Just like laboratory workflows produce samples or data, computational workflows produce data. They represent the processing steps used in data analysis or data transformation.
A computational workflow can simply be treated as a protocol. This can be a summary of the steps followed in any data analysis software. Or it can be a script.
Hence the data analysis can simply be packaged as an assay, with the computational workflow stored in protocols and the resulting data stored in dataset
ARCitect
Add a new assay Visualization.
Import the python script heatmap.py into protocols.
Import the figure heatmap.svg resulting from the script into dataset.
Directoryassays
DirectoryVisualization
Directorydataset
heatmap.svg
Directoryprotocols
heatmap.py
isa.assay.xlsx
README.md
…
Add a new annotation table to Visualization.
Add the following building blocks:
Input [Data]: Use File Picker to reference the proteomics output file.
Protocol REF: Use File Picker to reference python script.
Output [Data]: Use File Picker to reference to heatmap result file.
If your data analysis is code-based, you likely aim to make it reusable and actionable in-place.

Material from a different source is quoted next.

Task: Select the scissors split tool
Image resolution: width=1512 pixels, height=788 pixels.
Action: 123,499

To achieve this, we recommend to wrap and annotate your workflow using Common Workflow Language (CWL). Although CWL is out of the scope of this starters’ guide, we want to share the basic concept here.

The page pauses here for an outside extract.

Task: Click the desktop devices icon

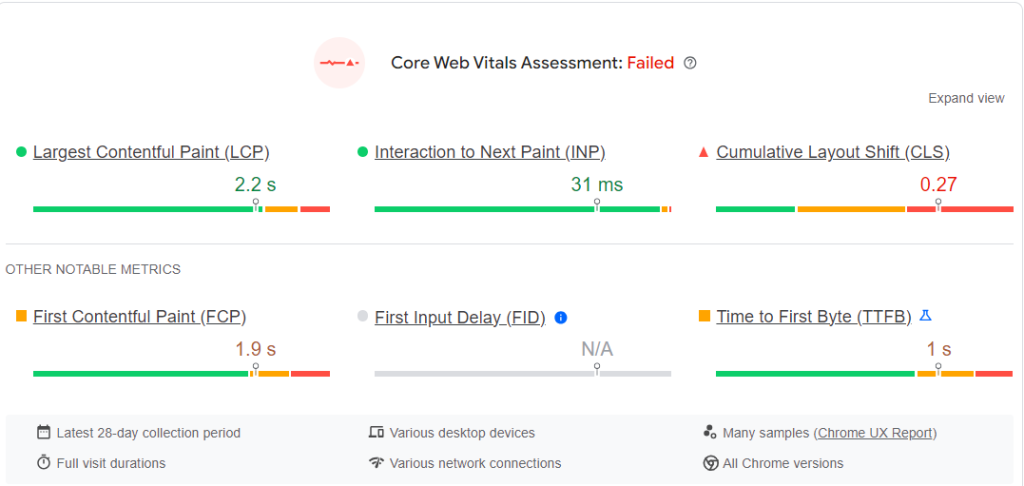Action: pos(376,433)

In the ARC the computational workflow is placed in the workflows folder.
The results produced from workflows are stored in runs. Every time a workflow is employed, it creates a new run result.
CWL abstract – documents to describe your computational workflows
The scipt file in workflows is accompanied with a CWL file, which contains workflow metadata to render it reusable. The specific parameters of a run’s execution are stored in a separate job file.